■ **DOCUMENT TEXT**
# Foreign earned income tax worksheet 2014 question



## davcav

Hi,

I have a question regarding how to fill out the Foreign earned income tax worksheet for 2014. Specifically about line 2 b "_Enter the total amount of any itemized deductions or exclusions you could not claim because they
are related to excluded income_"

What am I supposed to enter on this line?

So far, here is how I filled out the form.

Line 1 "_Enter the amount from Form 1040, line 43_": 36'606
Line 2 a "_Enter the amount from your Form 2555, lines 45 and 50_": 180'100
Line 2 b "_Enter the total amount of any itemized deductions or exclusions you could not claim because they
are related to excluded income_": ??? - Should I enter here Qualifed housing expenses found on Form 2555 on line 28 uner Part VI? Which then would be 96'772 to subtract from 2 a (180'100). Or this line is left blank?

If anyone could help me with this one, I would greatly appreciate it as it would make quite a difference on the outcome.

Thank you in advance for your help.


----------



## Bevdeforges

I think what you're looking for is explained here:
Publication 54 (2014), Tax Guide for U.S. Citizens and Resident Aliens Abroad

Basically, if you have itemized deductions, you have to allocate your itemized deductions between the income you're excluding and the rest of your income. I believe they are asking for the deductions you couldn't take because you are taking the FEIE.

■ **THE PROBLEM**
In the forum thread about the 2014 foreign earned income tax worksheet, which publication does the reply point to?

■ **Stored items from a collection**
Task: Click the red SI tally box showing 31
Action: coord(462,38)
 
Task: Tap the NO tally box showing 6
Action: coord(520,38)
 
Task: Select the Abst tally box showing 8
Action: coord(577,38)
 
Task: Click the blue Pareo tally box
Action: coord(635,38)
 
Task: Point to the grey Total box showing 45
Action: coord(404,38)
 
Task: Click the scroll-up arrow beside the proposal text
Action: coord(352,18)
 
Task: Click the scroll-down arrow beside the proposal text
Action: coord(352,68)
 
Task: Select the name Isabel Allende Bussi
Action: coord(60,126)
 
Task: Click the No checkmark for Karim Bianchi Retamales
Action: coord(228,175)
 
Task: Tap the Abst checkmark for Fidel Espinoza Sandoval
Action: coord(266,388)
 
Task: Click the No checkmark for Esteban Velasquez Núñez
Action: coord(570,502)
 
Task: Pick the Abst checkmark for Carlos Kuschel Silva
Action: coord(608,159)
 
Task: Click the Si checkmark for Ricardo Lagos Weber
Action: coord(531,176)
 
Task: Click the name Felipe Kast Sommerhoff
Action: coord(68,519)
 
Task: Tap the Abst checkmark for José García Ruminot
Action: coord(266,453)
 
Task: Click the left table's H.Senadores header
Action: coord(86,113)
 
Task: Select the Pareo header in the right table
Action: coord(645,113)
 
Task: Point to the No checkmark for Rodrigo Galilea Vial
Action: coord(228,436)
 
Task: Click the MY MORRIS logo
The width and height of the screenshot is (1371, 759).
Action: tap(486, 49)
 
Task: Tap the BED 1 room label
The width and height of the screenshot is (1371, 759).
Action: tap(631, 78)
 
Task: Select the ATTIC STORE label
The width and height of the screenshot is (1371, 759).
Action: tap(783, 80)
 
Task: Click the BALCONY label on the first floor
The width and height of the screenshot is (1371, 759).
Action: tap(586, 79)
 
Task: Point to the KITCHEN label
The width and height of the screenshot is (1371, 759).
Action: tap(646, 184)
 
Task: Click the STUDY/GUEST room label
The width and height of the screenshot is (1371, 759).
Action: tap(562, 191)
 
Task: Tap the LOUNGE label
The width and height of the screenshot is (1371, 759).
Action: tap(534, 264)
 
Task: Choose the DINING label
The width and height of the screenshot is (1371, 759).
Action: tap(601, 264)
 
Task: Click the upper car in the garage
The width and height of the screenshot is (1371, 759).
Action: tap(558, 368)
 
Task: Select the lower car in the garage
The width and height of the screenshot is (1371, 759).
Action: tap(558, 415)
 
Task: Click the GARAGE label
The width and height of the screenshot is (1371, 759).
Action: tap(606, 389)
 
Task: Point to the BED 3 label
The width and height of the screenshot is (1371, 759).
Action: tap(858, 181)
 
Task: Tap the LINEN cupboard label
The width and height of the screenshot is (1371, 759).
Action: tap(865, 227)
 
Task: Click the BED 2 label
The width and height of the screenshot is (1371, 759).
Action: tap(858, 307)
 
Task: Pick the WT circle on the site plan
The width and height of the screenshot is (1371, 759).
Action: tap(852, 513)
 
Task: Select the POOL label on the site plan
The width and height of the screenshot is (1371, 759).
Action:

■ **CORRECT ANSWER**
Publication 54 (2014), Tax Guide for U.S. Citizens and Resident Aliens Abroad.